GUP may need more caution on NOWAIT, but vma lock is only in fault paths so
IIUC it's fine?
  
Suren Baghdasaryan June 12, 2023, 3:41 p.m. UTC | #6
On Mon, Jun 12, 2023 at 6:28 AM Peter Xu <peterx@redhat.com> wrote:
>
> On Fri, Jun 09, 2023 at 03:30:10PM -0700, Suren Baghdasaryan wrote:
> > On Fri, Jun 9, 2023 at 1:42 PM Peter Xu <peterx@redhat.com> wrote:
> > >
> > > On Thu, Jun 08, 2023 at 05:51:56PM -0700, Suren Baghdasaryan wrote:
> > > > migration_entry_wait does not need VMA lock, therefore it can be dropped
> > > > before waiting.
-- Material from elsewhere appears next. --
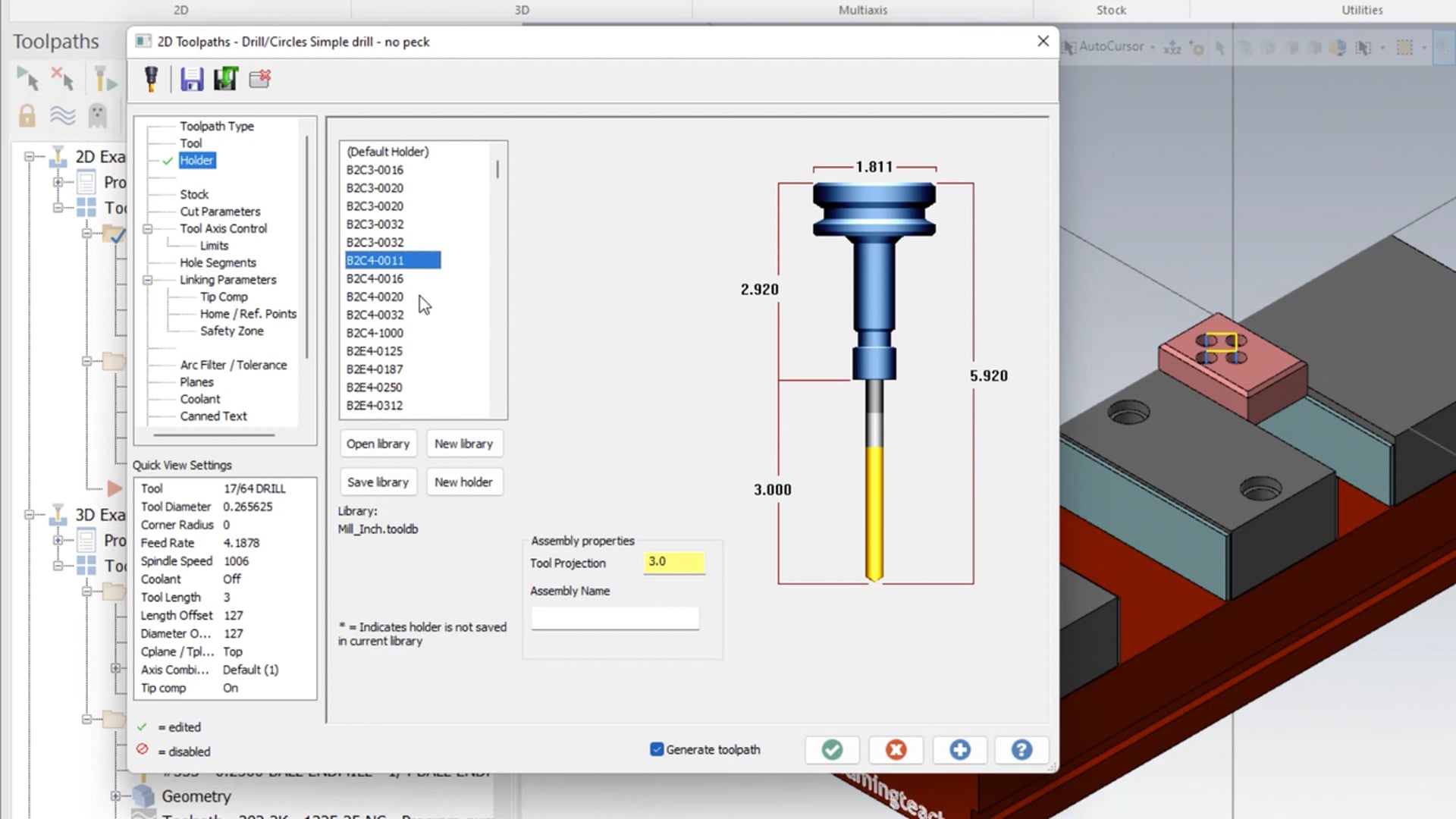Viewport: 1456px width, 819px height.
Task: Click Open library button
Action: coord(378,443)
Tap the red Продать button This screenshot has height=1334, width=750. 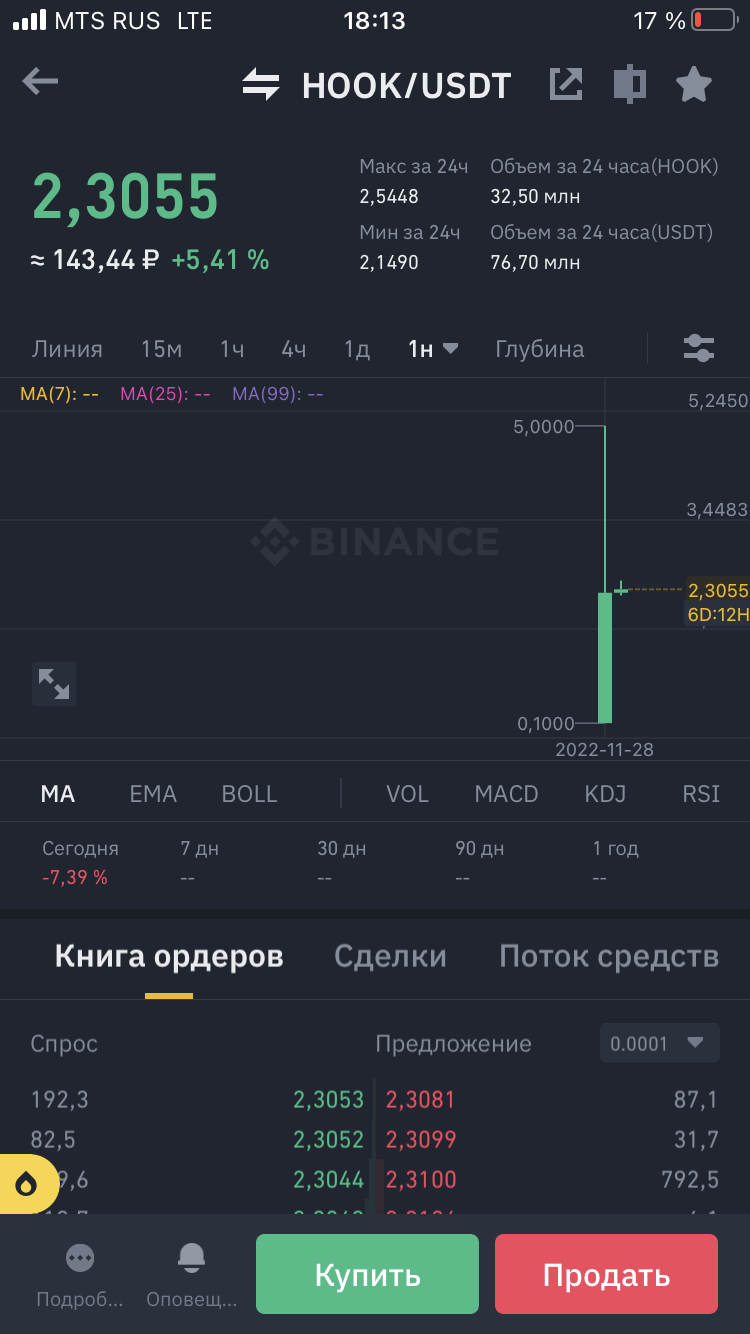coord(606,1274)
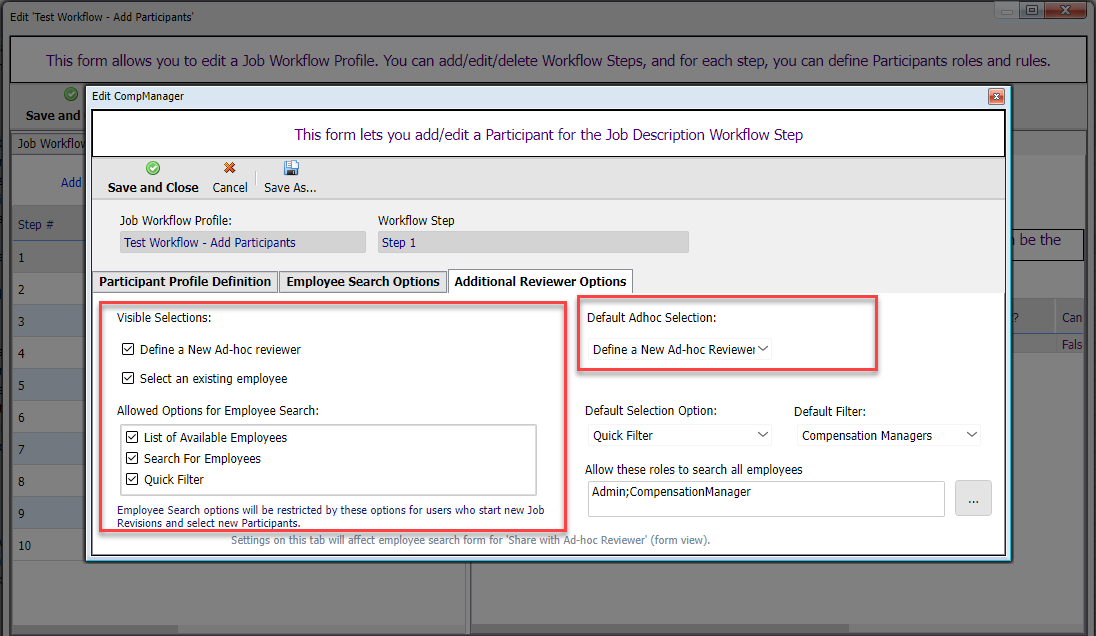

Introduce VM_FAULT_VMA_UNLOCKED to indicate that VMA
> > > > lock was dropped while in handle_mm_fault().
> > > > Note that once VMA lock is dropped, the VMA reference can't be used as
> > > > there are no guarantees it was not freed.
> > >
> > > Then vma lock behaves differently from mmap read lock, am I right?  Can we
> > > still make them match on behaviors, or there's reason not to do so?
> >
> > I think we could match their behavior by also dropping mmap_lock here
> > when fault is handled under mmap_lock (!(fault->flags &
> > FAULT_FLAG_VMA_LOCK)).
> > I missed the fact that VM_FAULT_COMPLETED can be used to skip dropping
> > mmap_lock in do_page_fault(), so indeed, I might be able to use
> > VM_FAULT_COMPLETED to skip vma_end_read(vma) for per-vma locks as well
> > instead of introducing FAULT_FLAG_VMA_LOCK. I think that was your idea
> > of reusing existing flags?
>
> Yes.
>
> I'd suggest we move this patch out of the series as it's not really part of
> it on enabling swap + uffd.  It can be a separate patch and hopefully it'll
> always change both vma+mmap lock cases, and with proper reasonings.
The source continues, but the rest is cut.